Desperate move by Intel. They are stuck with Cascade Lake until 2021, when their 'new' architecture will be available.
In order this Xeon to be under 300W TDP, they disabled the Hyper Threading and when they benchmark vs AMD Epyc they disabled AMD's SMT. Just wow.
Not only that, but they also apparently recompiled Linpack with the Intel compiler -- which is notorious for favoring Intel chips -- before running the benchmarks. Some really shady stuff going on here.
On the other hand, these shady practices are a testament to AMD's technical superiority, as the incumbent is showing himself to be very desperate to react although it has absolutely no answer to AMD's new line of products.
I like to hate on Intel as much as the next guy but as someone currently shopping for a new workstation, I still see Intel as having the better offerings across the board, at least if you're not taking price into consideration. Take for example their HEDT competitor, Threadripper. As much as I want to like it, the fact that two of the cores don't have direct memory access really is a problem. You can see the detrimental effects this can have: https://www.anandtech.com/show/13516/the-amd-threadripper-2-...
AMD does not have techinal superiority, as Intel cores have better single-thread performance. Look at the recent low-end i3-8100 - it is an amazing chip.
But Intel won't even give that to you. The i3-8100 doesn't have turbo boost, which means it's stuck at 3.6GHz and typically doesn't have faster single thread performance than AMD's faster chips. If you want Intel to sell you the one that hits 5GHz you have to pay for more cores which, if all you care about is single thread performance, you can't even use.
Single-threaded performance is a toss up and depends on work load. Overall AMD beats them on price/performance and multithreaded performance, which matter more for everything but some games and a few not easily parallelize-able tasks.

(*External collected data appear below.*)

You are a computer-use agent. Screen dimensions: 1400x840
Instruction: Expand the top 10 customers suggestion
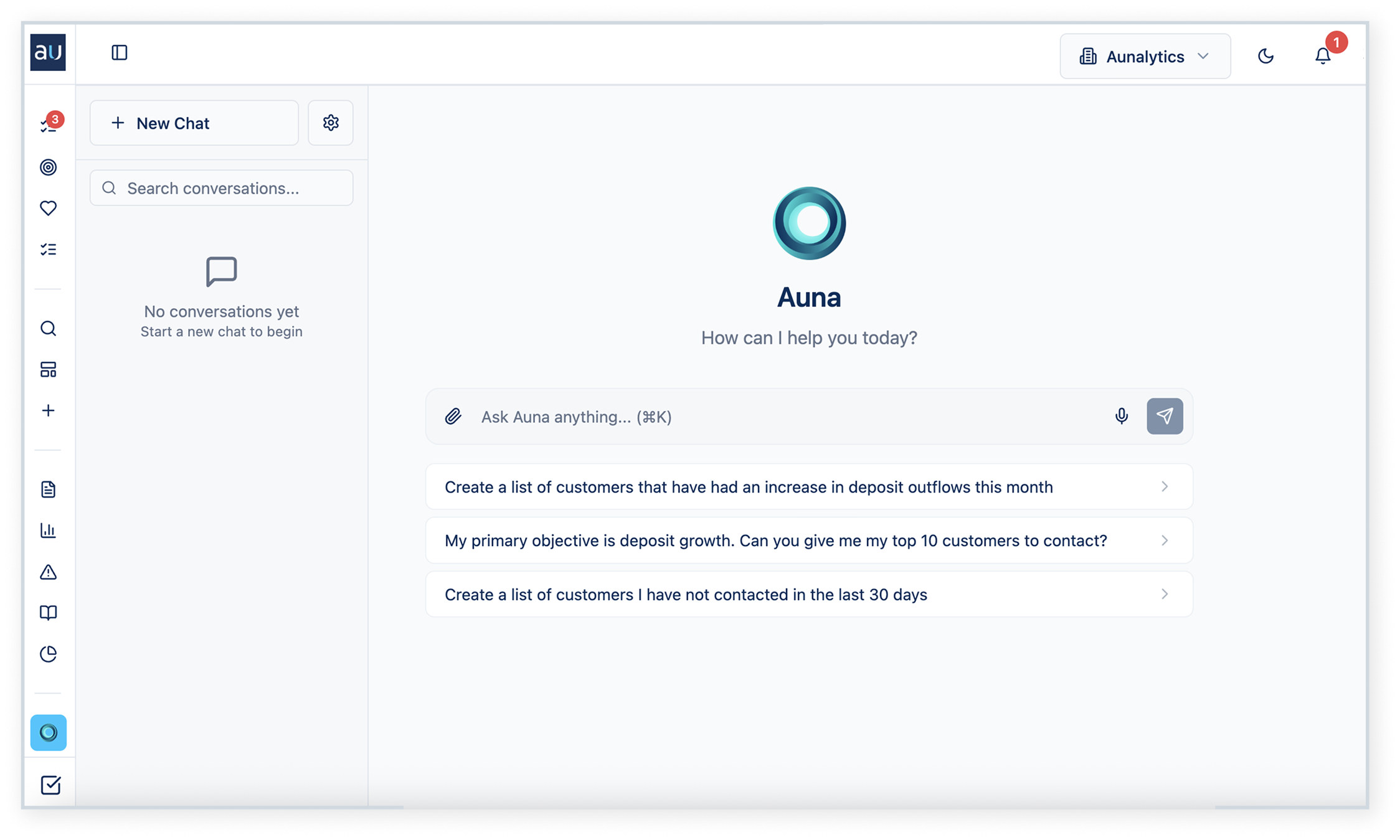(1164, 540)
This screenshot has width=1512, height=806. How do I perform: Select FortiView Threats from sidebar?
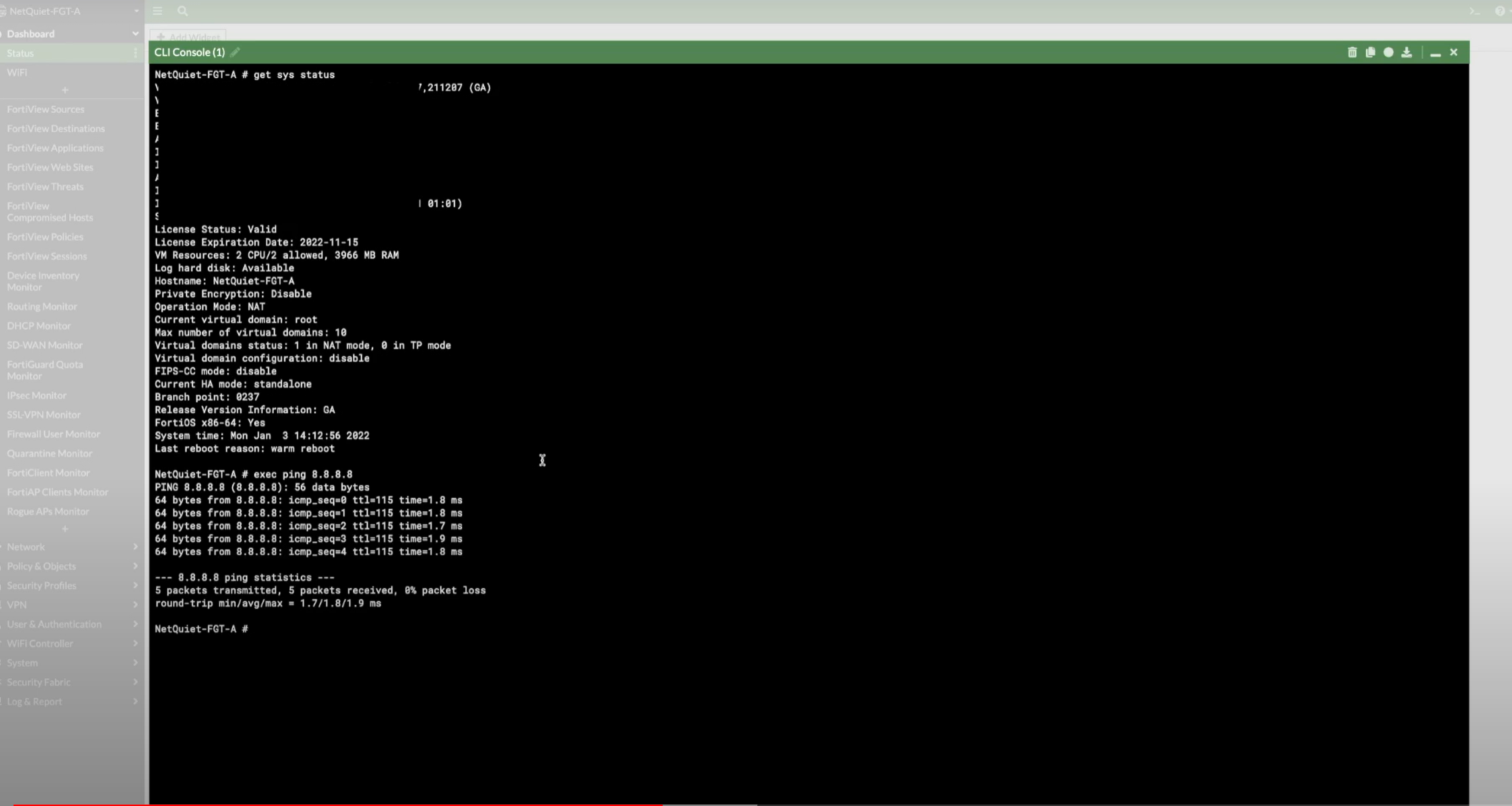(45, 186)
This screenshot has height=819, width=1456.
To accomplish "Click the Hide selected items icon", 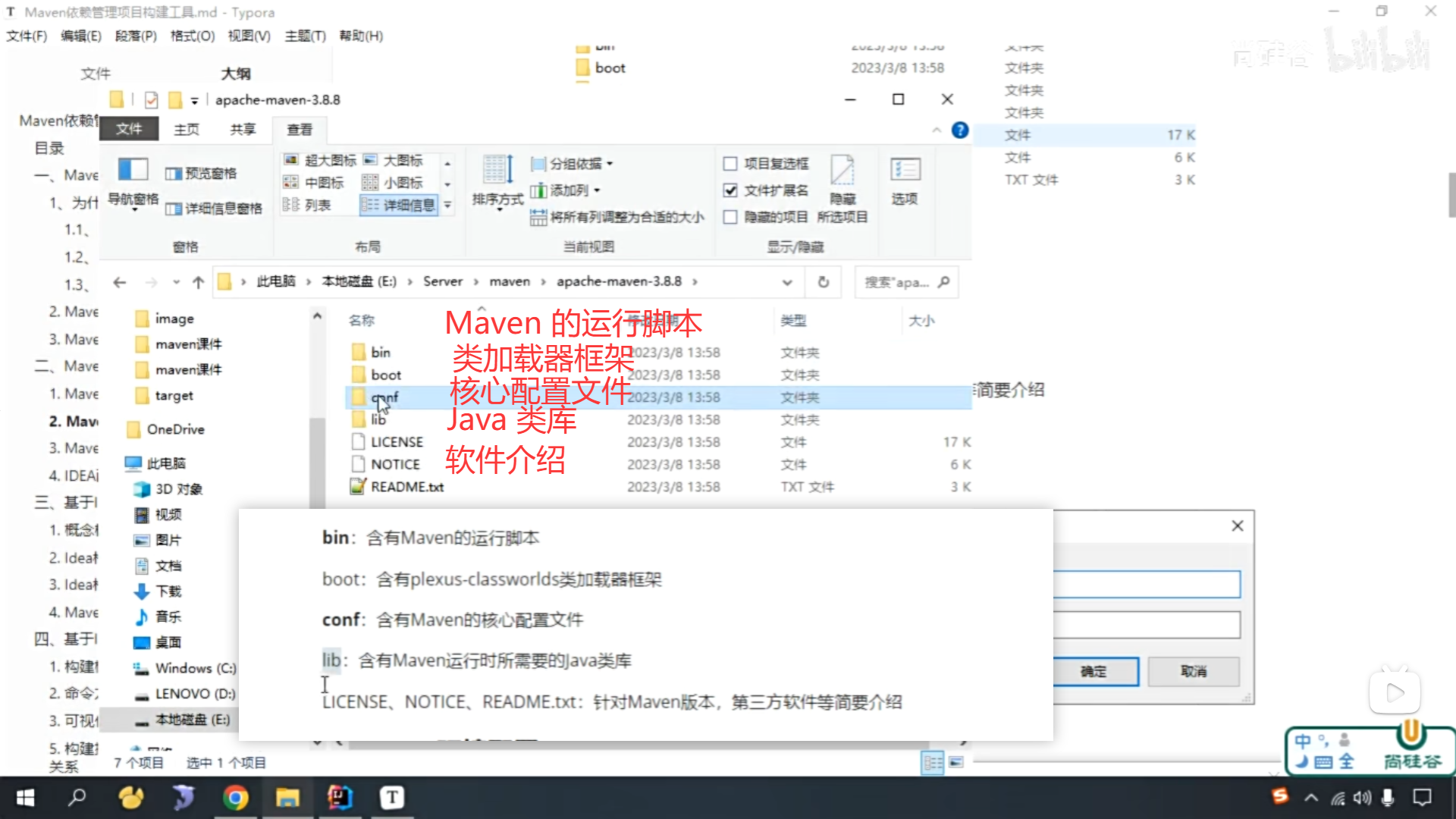I will tap(842, 171).
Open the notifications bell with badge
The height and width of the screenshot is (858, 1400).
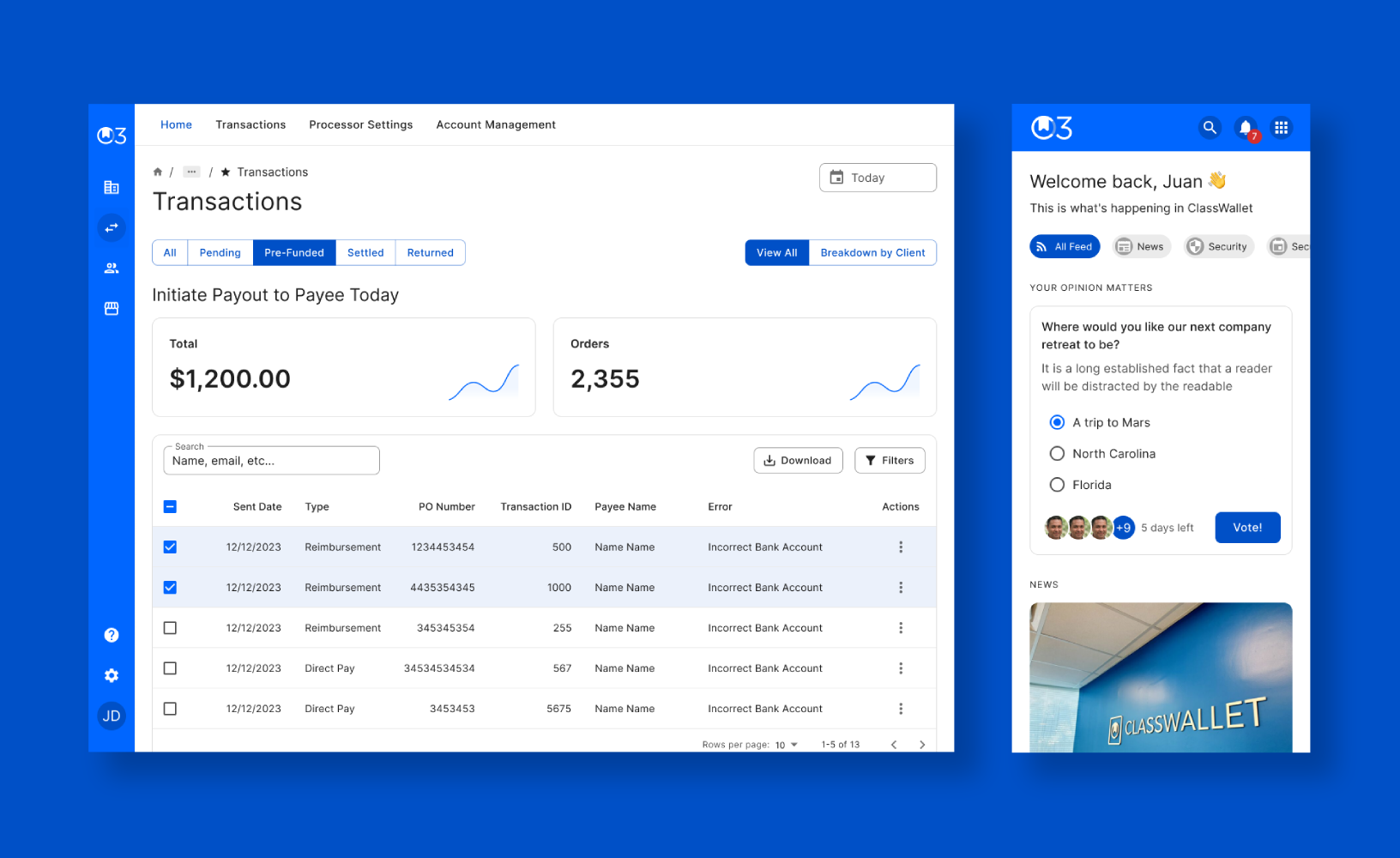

> Single-threaded performance is a toss up and depends on work load.
I would actually say the exact opposite is true. Single threaded performance is much more reliable and every single application can use it. Multithreaded performance is much more workload dependent, and there are many applications that can’t fully utilize it.
Did they run the icc-generated binaries on the Epyc processors? That's... questionable.
Apart from that, I'm fine with seeing numbers from icc because, if I'm shopping for the highest possible performance, that's probably the compiler I'll use for my code.
Performance results are based on testing or projections as of 6/2017 to 10/3/2018 (Stream Triad), 7/31/2018 to 10/3/2018 (LINPACK) and 7/11/2017 to 10/7/2018 (DL Inference) and may not reflect all publicly available security updates.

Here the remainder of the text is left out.